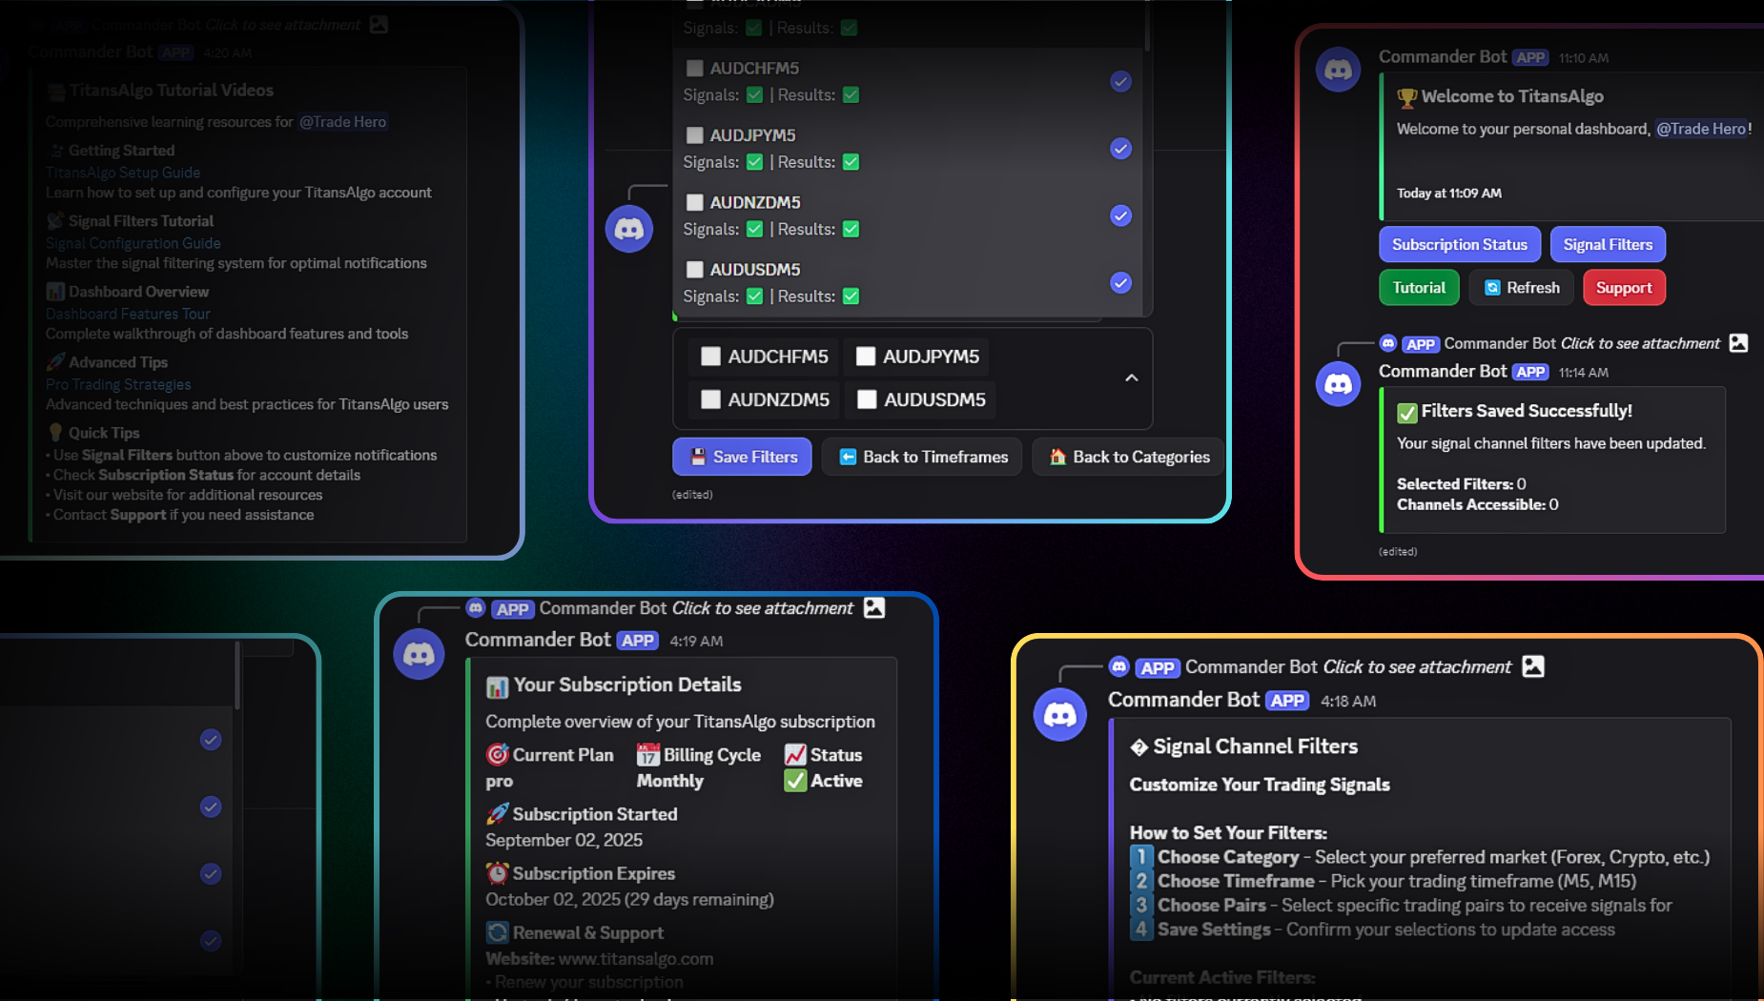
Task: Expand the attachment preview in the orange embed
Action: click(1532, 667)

=====

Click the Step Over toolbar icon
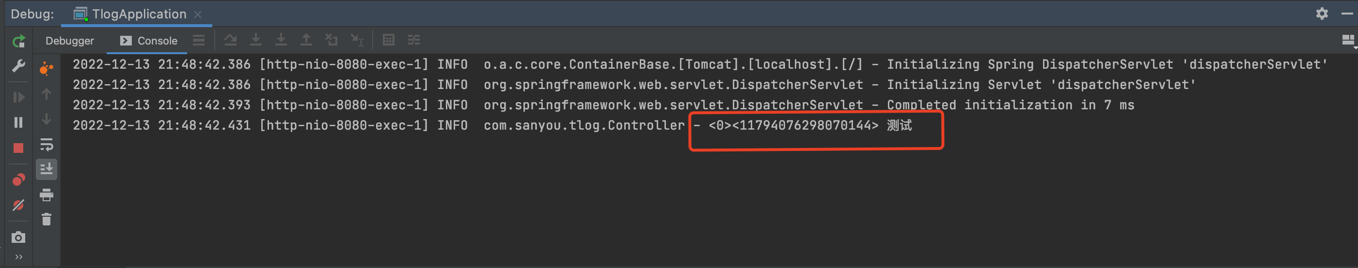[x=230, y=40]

=====

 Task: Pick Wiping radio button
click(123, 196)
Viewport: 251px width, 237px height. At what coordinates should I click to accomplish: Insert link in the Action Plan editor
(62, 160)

=====

Report each line of the material above that contains the string "Action", copying those lines in full. Treat uppercase and lowercase as different.

— WRITTEN ANSWER —
Action: click(1532, 667)
Viewport: 251px width, 237px height. At what coordinates should I click to accomplish: Insert link in the Action Plan editor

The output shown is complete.